Contaminazione da solfati, una minaccia crescente
I solfati sono composti stabili e solubili che si spostano facilmente nelle falde. In concentrazioni elevate, possono essere dannosi sia per gli ecosistemi acquatici che per la salute umana, causando problemi gastrointestinali e danni renali. In questo studio si è scoperto che le concentrazioni di solfati in alcune aree superano i limiti previsti dagli standard cinesi, soprattutto in prossimità di impianti industriali e miniere.
Un legame tra profondità dell’acqua e inquinamento
L’analisi ha mostrato una chiara tendenza: le falde più superficiali presentano livelli più alti di solfati rispetto a quelle più profonde. Ciò è dovuto all’infiltrazione diretta di sostanze inquinanti dalla superficie e alla maggiore esposizione agli scarichi industriali e domestici. Le aree con falde più profonde risultano meglio protette, ma non del tutto immuni.

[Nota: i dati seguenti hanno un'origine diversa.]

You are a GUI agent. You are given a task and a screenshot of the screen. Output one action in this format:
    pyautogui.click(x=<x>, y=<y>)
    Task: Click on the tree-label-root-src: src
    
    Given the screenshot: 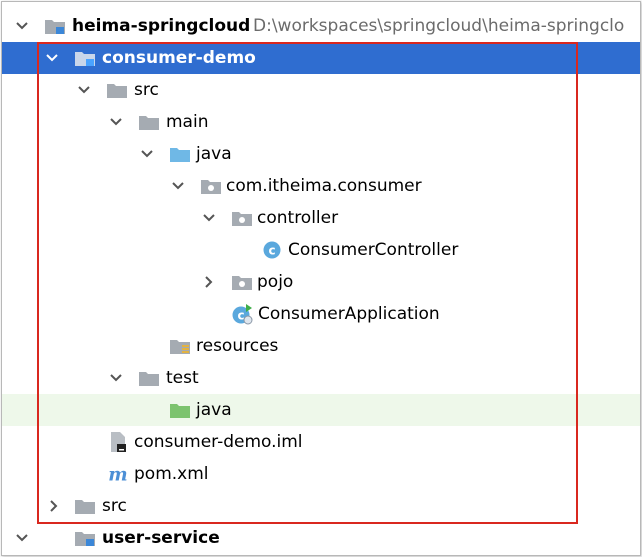 What is the action you would take?
    pyautogui.click(x=114, y=506)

Tre cause principali identificate
Grazie all’analisi delle componenti principali, i ricercatori hanno individuato tre fonti principali di solfati: scarichi industriali e reflui domestici, dissoluzione naturale di evaporiti come il gesso, e ossidazione di minerali solforati come la pirite, favorita dalle attività minerarie. Le mappe ottenute mostrano una forte concentrazione dei primi due fattori nella parte occidentale della zona studiata.
Necessarie azioni urgenti
I risultati sottolineano quanto sia fondamentale regolamentare gli scarichi industriali e limitare l’eccessivo sfruttamento delle falde. Secondo gli autori, solo un approccio integrato, che combini monitoraggio scientifico e gestione attenta delle risorse idriche, potrà contenere l’avanzata di questo tipo di inquinamento. Serviranno anche studi futuri più approfonditi su diverse profondità e tempi per capire meglio come evolve la contaminazione.